Mid-September – a date for Mel

It was nearing the time for leaving, at the end of a busy Wednesday, that Jamie approached Mel.

‘I’ve a favour to ask,’ he said, ‘Any chance that we could meet this evening after work in that park again?’

She looked at him, curious, her head tilted to one side as she tried to read his expression.

‘Why?’ she asked.

‘Please,’ he said, ‘I’ll explain then.’

‘Okay,’ she said, ‘Six-thirty?’

‘Yes,’ he said, ‘Thanks, See you then.’

They arrived at about the same time, got served and sat at the table where they’d talked six-months or so earlier.

‘Come on then,’ she said, ‘What’s this all about that we couldn’t discuss in the shop?’

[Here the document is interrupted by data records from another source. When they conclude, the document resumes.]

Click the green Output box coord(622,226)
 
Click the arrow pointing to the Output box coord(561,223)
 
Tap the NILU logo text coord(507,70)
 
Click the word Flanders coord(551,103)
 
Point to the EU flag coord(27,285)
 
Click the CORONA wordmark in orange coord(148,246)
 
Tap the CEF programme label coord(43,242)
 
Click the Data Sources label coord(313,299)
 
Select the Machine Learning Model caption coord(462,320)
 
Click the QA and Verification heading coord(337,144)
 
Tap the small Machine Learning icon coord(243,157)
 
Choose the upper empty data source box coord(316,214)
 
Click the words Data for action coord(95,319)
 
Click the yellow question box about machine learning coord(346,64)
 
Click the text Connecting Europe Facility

‘Well, in truth, some of it we could have talked about there,’ he said, ‘but I’m hoping that you’ll agree to come out with me on a date.’

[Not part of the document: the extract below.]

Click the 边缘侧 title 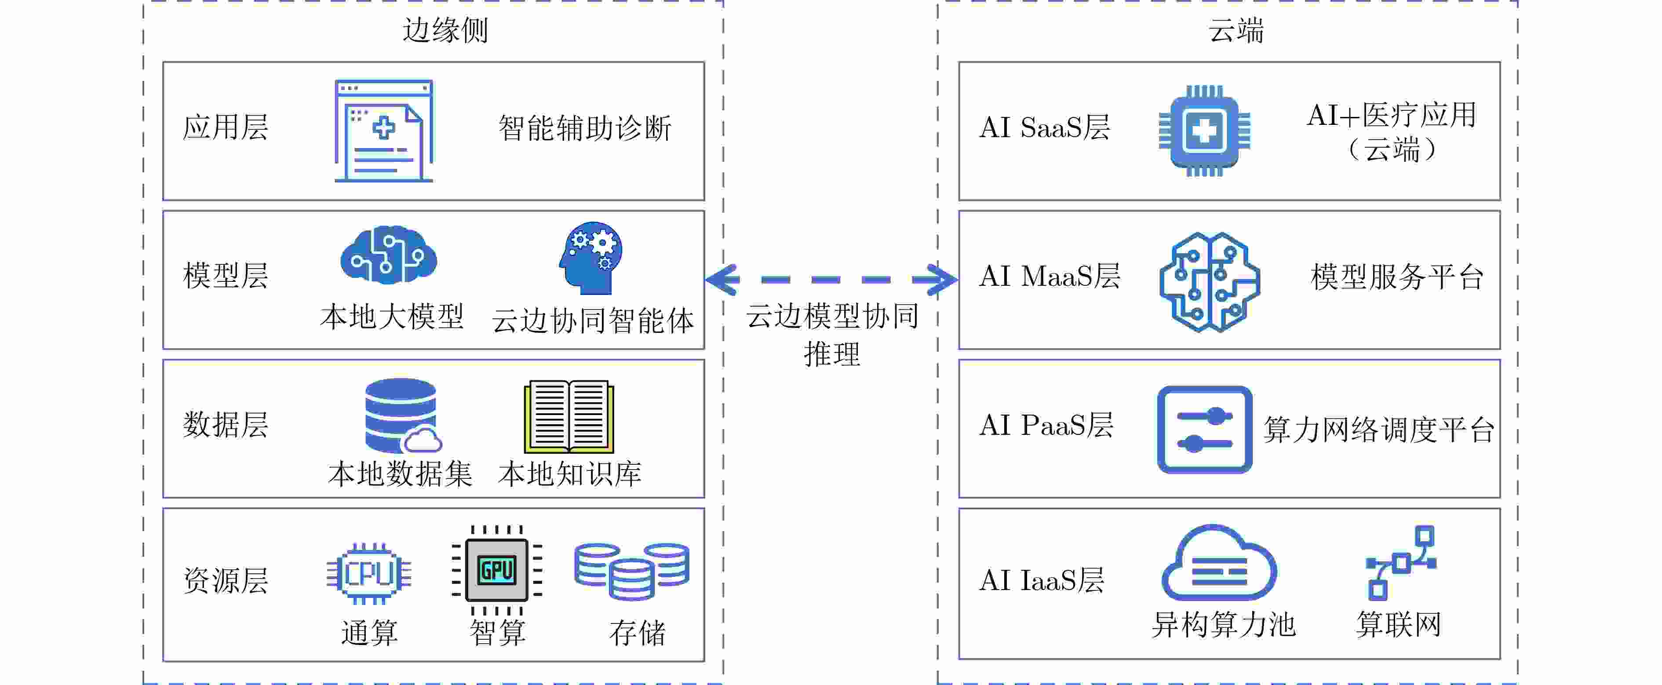click(x=445, y=30)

‘Wouldn’t that be a problem – us being co-workers?’ she asked, ‘What’s changed since our last meeting here?’

‘The main thing is that we’re not going to be working together much longer,’ he said, ‘At least not in the shop.’

‘Are you giving me the sack?’ she asked, ‘Or will you be moving somewhere else?’

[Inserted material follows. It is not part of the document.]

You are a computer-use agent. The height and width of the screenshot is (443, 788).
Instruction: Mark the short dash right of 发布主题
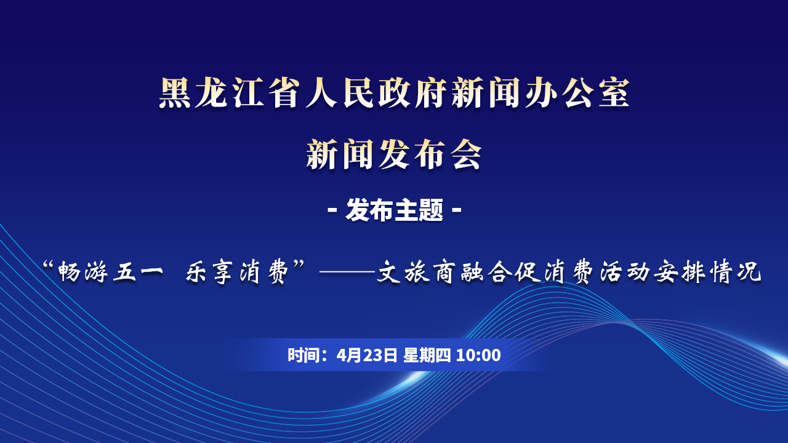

‘Neither,’ he told her, ‘You’ll still be doing the same job but taking over most of what I do as well, and I’ll be moving upstairs handling our growing online presence and business.’

‘You’ve got a cheek!’ she said, ‘How am I supposed to do two jobs?’

‘You’ll be interviewing for an extra pair of hands with Tony as soon as we can advertise,’ he said, ‘And of course we’ll give you a rise in pay to reflect the extra responsibility.’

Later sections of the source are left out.